RECORDS SHOWN
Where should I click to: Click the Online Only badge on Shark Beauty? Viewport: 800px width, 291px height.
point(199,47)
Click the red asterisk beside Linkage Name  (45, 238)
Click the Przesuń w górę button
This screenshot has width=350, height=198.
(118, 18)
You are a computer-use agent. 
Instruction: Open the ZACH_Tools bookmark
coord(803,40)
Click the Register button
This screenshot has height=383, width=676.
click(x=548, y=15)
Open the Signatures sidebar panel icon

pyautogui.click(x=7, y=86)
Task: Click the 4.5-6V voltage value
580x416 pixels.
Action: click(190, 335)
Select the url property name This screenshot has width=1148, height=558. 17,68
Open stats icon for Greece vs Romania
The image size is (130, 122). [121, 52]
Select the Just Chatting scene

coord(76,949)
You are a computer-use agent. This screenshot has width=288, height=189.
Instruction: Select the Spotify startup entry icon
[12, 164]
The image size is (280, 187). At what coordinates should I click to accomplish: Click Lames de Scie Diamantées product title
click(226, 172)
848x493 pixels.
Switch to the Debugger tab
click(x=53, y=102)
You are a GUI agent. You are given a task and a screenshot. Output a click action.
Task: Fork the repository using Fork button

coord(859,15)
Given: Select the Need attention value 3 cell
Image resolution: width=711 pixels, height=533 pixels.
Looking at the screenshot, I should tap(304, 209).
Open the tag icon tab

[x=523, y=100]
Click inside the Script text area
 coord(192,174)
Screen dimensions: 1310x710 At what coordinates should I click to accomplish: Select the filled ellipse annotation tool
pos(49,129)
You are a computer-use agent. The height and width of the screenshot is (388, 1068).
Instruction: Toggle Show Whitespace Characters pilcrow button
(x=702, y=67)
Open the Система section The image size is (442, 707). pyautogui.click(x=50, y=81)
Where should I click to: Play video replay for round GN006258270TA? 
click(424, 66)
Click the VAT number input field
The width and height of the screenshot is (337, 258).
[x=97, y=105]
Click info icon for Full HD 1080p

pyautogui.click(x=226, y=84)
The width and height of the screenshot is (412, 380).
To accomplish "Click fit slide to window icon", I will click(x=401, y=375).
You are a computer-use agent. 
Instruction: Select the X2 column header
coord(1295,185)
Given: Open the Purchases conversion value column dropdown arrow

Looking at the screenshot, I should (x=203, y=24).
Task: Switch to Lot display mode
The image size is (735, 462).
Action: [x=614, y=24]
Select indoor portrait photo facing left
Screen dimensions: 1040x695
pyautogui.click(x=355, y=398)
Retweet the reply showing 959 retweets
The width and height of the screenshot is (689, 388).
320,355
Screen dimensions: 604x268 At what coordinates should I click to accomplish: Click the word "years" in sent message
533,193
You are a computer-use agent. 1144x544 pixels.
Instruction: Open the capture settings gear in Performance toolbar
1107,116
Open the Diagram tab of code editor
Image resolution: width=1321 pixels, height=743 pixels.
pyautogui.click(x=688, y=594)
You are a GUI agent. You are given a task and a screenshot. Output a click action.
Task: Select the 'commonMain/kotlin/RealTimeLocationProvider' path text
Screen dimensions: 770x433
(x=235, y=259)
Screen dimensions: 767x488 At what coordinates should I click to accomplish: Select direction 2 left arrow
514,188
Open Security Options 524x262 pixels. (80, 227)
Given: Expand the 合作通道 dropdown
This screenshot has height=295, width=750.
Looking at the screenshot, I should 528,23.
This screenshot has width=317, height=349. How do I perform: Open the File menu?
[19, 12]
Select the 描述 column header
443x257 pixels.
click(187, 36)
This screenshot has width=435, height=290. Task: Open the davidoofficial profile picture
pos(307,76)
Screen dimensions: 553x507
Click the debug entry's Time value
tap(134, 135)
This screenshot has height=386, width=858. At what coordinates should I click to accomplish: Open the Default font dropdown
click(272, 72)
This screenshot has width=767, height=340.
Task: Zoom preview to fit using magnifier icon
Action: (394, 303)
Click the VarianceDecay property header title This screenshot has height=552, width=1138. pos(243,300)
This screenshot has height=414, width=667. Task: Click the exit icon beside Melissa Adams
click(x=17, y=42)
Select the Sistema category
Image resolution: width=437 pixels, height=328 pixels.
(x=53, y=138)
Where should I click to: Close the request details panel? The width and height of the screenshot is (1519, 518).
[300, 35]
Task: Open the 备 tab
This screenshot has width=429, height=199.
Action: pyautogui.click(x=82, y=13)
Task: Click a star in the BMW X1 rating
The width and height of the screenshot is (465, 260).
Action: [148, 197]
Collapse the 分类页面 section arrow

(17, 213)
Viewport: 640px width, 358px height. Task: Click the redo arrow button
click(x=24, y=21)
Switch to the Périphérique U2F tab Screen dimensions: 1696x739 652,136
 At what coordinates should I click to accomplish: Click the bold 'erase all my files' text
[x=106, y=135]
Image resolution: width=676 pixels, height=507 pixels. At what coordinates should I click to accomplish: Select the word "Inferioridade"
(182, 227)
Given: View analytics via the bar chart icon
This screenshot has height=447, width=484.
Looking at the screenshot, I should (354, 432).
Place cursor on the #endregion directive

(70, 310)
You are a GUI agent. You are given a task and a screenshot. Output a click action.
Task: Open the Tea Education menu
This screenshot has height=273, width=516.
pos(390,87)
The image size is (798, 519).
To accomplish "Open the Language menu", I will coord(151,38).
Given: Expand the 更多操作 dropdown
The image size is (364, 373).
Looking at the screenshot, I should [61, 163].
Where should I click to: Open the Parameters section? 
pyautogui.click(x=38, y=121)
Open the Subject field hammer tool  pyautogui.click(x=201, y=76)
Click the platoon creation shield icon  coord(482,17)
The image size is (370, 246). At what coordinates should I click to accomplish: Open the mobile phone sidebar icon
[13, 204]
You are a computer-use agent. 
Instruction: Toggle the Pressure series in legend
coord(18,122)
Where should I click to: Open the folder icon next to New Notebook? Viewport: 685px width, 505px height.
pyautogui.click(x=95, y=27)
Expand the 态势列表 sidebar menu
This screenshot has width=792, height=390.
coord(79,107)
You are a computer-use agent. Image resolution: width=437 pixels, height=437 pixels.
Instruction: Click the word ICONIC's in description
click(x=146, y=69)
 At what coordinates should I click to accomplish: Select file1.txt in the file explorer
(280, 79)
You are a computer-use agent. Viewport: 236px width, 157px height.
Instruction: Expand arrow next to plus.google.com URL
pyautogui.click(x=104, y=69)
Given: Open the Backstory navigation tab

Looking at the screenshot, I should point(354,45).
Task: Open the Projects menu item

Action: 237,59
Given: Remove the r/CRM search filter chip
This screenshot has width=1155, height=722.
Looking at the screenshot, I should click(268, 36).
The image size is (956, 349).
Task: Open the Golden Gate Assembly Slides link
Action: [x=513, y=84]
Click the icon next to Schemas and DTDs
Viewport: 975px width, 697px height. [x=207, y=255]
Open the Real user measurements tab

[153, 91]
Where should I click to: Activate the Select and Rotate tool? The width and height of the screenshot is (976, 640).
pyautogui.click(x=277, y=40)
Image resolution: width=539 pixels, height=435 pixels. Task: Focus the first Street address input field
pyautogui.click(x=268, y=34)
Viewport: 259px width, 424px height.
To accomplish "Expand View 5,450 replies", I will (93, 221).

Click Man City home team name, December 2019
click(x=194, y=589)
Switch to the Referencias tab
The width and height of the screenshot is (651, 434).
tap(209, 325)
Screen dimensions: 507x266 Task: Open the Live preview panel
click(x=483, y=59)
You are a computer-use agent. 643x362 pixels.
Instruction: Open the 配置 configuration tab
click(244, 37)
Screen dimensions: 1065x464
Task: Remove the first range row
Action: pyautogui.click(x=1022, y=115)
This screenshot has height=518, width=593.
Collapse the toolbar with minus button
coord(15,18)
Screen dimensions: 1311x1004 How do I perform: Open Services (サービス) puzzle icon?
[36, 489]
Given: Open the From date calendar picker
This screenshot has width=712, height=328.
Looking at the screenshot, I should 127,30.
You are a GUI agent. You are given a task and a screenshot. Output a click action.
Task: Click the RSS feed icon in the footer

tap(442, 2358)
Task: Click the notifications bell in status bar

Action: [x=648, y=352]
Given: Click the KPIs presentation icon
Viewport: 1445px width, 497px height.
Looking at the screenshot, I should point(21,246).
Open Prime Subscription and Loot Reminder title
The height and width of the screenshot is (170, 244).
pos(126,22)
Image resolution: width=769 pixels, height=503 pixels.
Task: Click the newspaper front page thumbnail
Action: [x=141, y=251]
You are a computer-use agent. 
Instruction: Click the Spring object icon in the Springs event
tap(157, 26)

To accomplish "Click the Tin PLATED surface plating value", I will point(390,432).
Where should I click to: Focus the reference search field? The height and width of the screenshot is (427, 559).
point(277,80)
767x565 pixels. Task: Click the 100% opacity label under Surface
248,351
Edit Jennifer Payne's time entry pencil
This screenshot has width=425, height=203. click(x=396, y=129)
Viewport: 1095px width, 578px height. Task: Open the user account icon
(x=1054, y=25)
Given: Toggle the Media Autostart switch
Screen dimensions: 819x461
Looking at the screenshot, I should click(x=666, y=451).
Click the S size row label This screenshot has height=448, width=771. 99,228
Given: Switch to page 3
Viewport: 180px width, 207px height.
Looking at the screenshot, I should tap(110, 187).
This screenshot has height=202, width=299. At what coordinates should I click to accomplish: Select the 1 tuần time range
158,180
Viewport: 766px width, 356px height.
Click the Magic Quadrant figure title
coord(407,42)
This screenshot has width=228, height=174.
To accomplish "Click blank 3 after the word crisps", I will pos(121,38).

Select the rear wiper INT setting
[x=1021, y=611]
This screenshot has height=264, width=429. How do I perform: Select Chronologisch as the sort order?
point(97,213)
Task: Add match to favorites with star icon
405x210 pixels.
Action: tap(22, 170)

WORK REQUIRED
Return only the count of lines in the records that hold the word "property".

RESPONSE TO THE EXERCISE
2